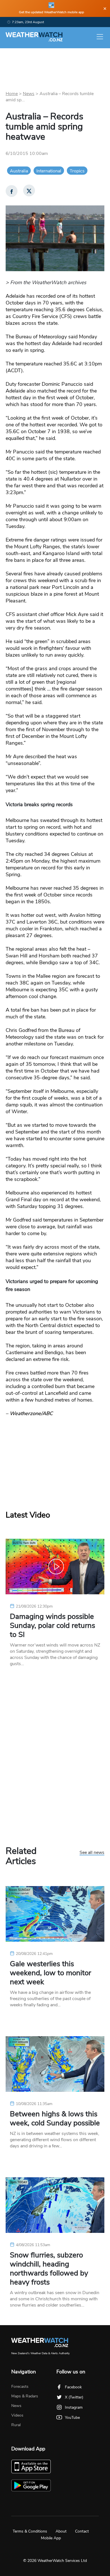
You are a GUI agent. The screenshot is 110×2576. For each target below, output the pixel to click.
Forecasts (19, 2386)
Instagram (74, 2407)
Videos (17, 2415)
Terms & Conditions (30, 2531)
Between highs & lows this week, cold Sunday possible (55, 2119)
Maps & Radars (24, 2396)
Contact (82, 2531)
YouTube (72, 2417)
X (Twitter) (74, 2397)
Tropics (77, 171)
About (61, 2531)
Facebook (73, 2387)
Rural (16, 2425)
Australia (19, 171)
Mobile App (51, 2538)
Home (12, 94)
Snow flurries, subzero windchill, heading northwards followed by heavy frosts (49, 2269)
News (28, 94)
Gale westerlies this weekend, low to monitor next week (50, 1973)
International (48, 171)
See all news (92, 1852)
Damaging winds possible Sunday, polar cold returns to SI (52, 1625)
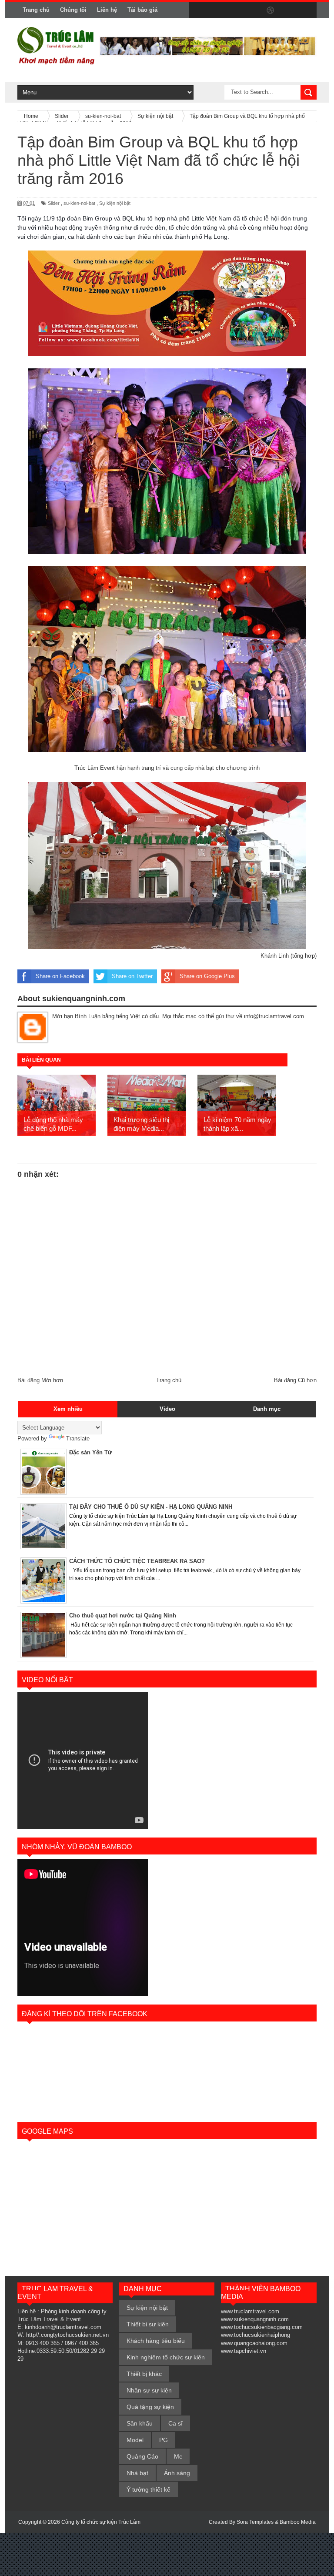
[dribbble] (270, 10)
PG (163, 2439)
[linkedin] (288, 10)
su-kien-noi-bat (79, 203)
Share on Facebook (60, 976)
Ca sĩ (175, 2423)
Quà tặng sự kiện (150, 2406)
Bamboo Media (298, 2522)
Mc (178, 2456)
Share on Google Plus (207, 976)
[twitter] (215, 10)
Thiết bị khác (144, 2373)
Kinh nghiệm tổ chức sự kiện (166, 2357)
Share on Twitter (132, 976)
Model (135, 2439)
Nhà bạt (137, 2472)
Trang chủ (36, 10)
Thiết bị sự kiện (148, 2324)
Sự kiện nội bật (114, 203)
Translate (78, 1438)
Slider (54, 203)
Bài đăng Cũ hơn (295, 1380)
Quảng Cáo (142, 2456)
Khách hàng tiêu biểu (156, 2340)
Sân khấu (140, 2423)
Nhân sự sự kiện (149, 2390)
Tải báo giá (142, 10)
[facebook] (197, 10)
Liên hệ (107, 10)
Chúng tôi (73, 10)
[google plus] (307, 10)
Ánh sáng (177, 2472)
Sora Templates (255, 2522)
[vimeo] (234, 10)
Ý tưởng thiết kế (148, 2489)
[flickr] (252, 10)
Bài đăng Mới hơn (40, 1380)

* * *

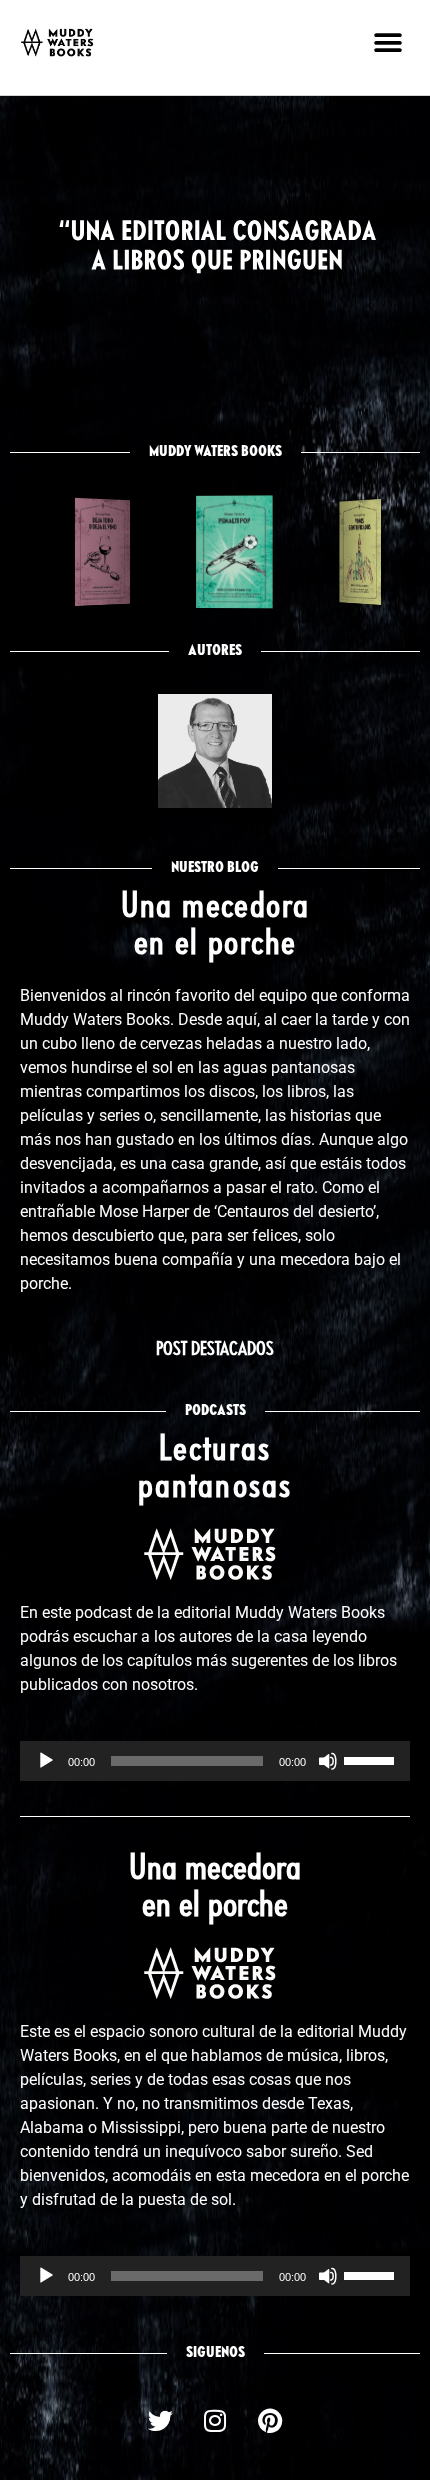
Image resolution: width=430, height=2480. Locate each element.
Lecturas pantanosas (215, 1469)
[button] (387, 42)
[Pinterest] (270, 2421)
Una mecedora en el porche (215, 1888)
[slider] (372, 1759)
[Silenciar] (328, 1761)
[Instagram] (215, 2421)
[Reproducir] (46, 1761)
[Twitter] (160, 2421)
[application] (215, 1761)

#### Your task
Say how many lines of the records contain the word "cold", and give no other output.

#### Exercise response
2